Extract:
>>

# Foster needed for Tiger (Again!)



## Cheryl89 (Jun 24, 2013)

Hey all,

As you remember Tiger from a few months ago - He now needs another new foster home.

He's been with my friend for over 2 months and the owners still aren't ready to have him back, he gets really bullied by his other 9 cats so would preferrably be better alone or with another cat who is really nice and gentle and not vicious. :001_wub: They offered to foster him thinking he'd be going back to his owners within a month but obviously this has turned out to be long term.

He is a real treasure to foster and not sure how long it'll be for as the owners are still in a bad situation. Please if anyone can help, come forward and I'll arrange transport to you, either reply here or PM me.

The owner has said she will cover food costs but future is uncertain for Tiger until he goes back home so I really need to find somewhere for him.


----------



## maisiecat (Jul 27, 2011)

Poor Tiger  I ran out of ideas last time round but will keep thinking.

Might be worth putting this in Cat Chat as well?


----------



## catcoonz (Aug 4, 2012)

<<

Dataset content:
>>

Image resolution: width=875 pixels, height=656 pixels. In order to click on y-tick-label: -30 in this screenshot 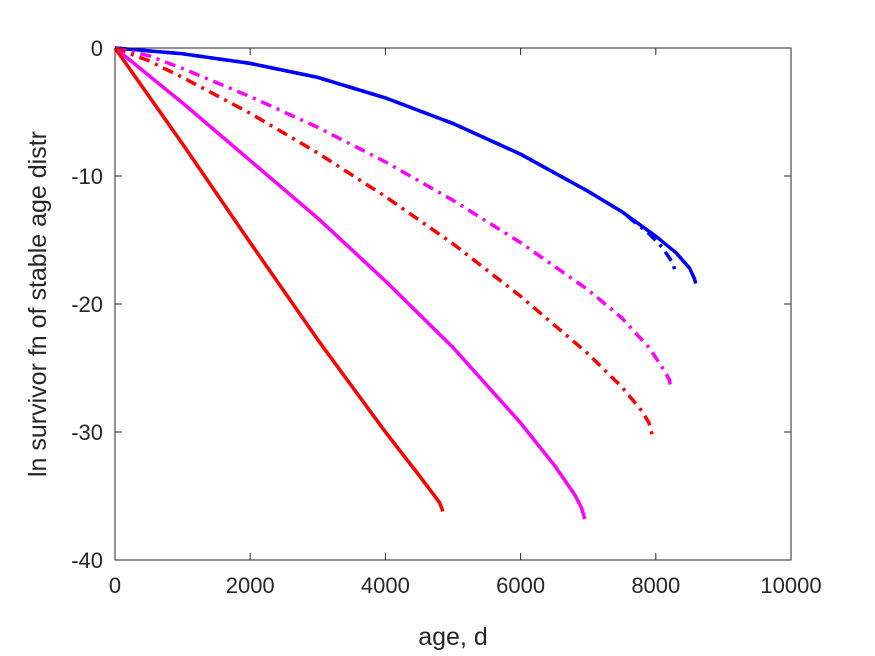, I will do `click(87, 432)`.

<<

Problems to work on:
1. Decide whether each statement agrees with the forum thread about Tiger, answering yes or no and quoting the words of the thread that settle it. (a) Tiger has stayed with the friend for more than two months. (b) Tiger's owner will pay for his food. (c) The friend expected to foster Tiger for about a year.
2. List every username that heads a post in the forum thread about Tiger.
The listing plays no part in the work here.

Answers given:
1.
(a) Yes: "He's been with my friend for over 2 months"
(b) Yes: "The owner has said she will cover food costs"
(c) No: "thinking he'd be going back to his owners within a month"

2. Cheryl89, maisiecat, catcoonz